Have You Seen the Manifold Things I See?

Rime
by Geoffrey Bache Smith


O scholar grey, with quiet eyes,
Reading the charactered pages, bright
With one tall candle's flickering light,
In a turret chamber under the skies;
O scholar, learned in gramarye,
Have you seen the manifold things I see?

Have you seen the forms of traced towers
Whence clamorous voices challenge the hours:
Gaunt tree-branches, pitchy black
Against the long, wind-driven wrack
Of scurrying, shuddering clouds, that race
Ever across the pale moon's face?

Have you heard the tramp of hurrying feet.
There beneath, in the shadowy street,
Have you heard sharp cries, and seen the flame
Of silvery steel, in a perilous game,
A perilous game for men to play,
Hid from the searching eyes of day?

Have you heard the great awakening breath,
Like trump that summons the saints from death,
Of the wild, majestical wind, which blows
Loud and splendid, that each man knows
Far, O far away is the sea,
Breaking, murmuring, stark and free?

All these things I hear and see,
I, a scholar of gramarye:
All are writ in the ancient books
Clear, exactly, and he that looks
Finds the night and the changing sea,
The years gone by, and the years to be:
(He that searches, with tireless eyes
In a turret-chamber under the skies)
Passion and joy, and sorrow and laughter,
Life and death, and the things thereafter.

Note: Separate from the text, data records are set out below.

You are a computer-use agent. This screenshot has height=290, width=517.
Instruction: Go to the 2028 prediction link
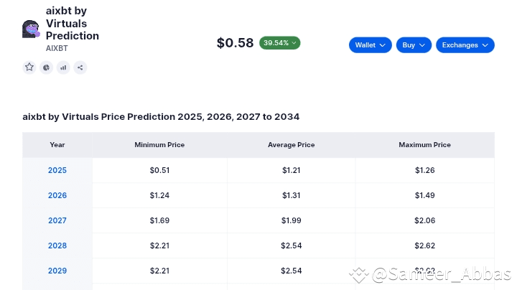point(57,245)
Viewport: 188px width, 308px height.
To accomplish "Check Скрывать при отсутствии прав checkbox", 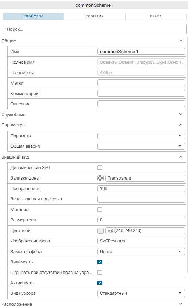I will click(x=100, y=273).
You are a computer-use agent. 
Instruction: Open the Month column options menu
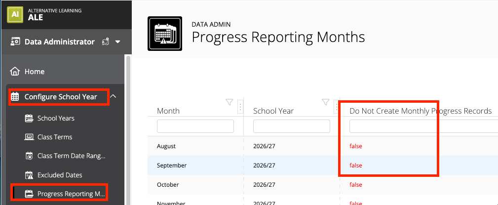coord(240,107)
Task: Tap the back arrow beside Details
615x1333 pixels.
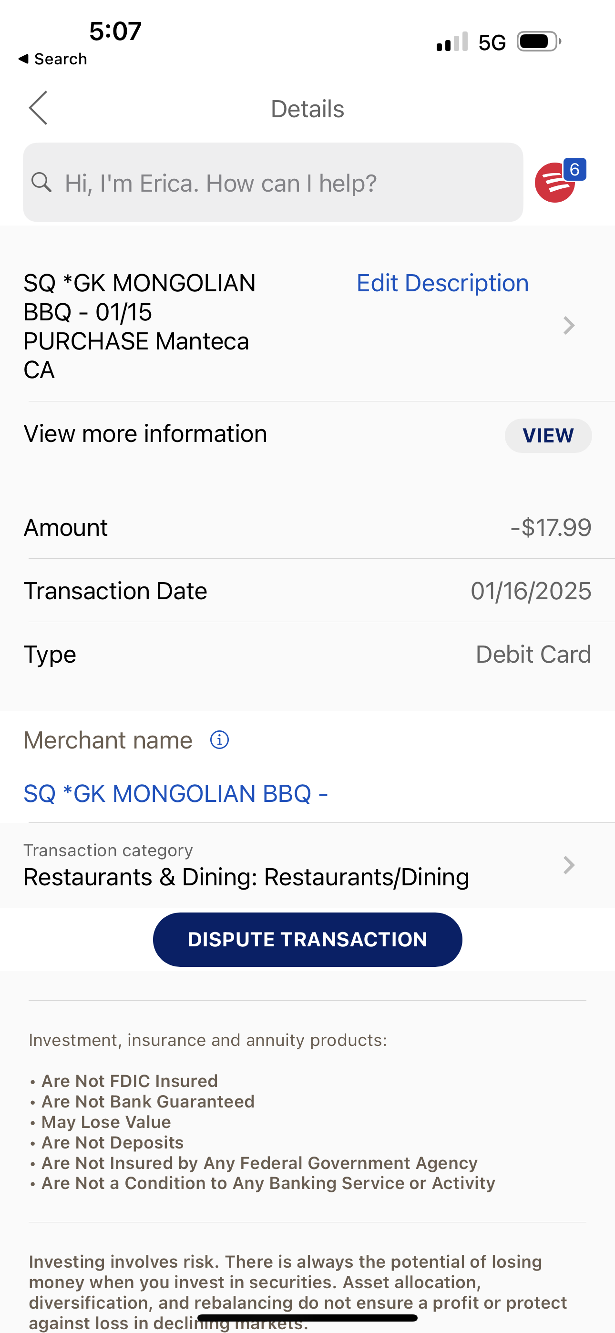Action: (x=38, y=108)
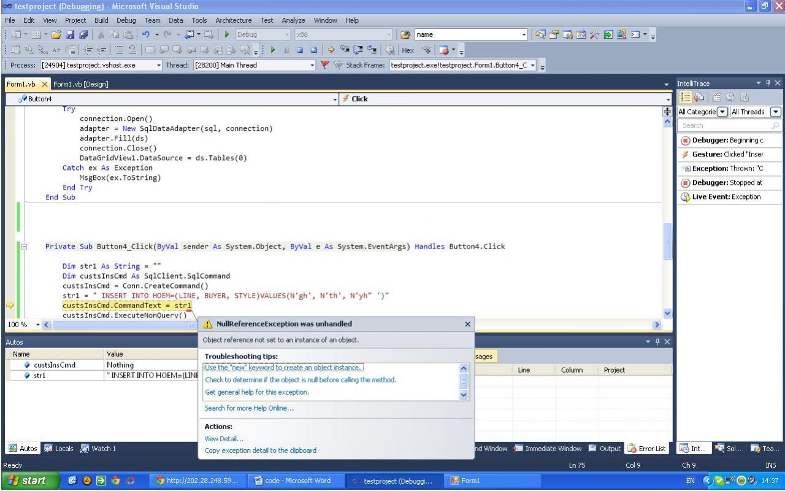Toggle IntelliTrace events list view
785x491 pixels.
(687, 97)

For Christmas I received the biopic Tolkien, which makes the interesting choice of focusing almost entirely on Tolkien's early friendship with Christopher Wiseman, Robert Gilson, and Geoffrey Bache Smith (together making up the T.C.B.S), as well as with Edith in the years leading up to their marriage. The Tolkien estate wasn't happy with it, but in fairness, the Tolkien estate hasn't usually been happy with much. It over-reads Tolkien's early life in terms of his later works (and as critics have noted, overdoes the story-comes-from-the-author's-life trope); it also misses much more obvious opportunities to introduce links with his earlier work (Beren and Luthien, in particular). It also underplays the seriousness of Tolkien's Catholicism. But I thought it was actually enjoyable enough.

Geoffrey Bache Smith was himself a later member of the T.C.B.S. (the Tea Club, Barrovian Society), joining after Vincent Trought died of illness. There were others who were members beside the most notable four, e.g., Ralph Stuart Payton and Thomas Barnsley. Gilson, Smith, and Payton died at the Battle of the Somme. Barnsley was killed in 1917. Of all the close friends, only Tolkien and Wiseman survived. All of Geoffrey Bache Smith's poems were published posthumously.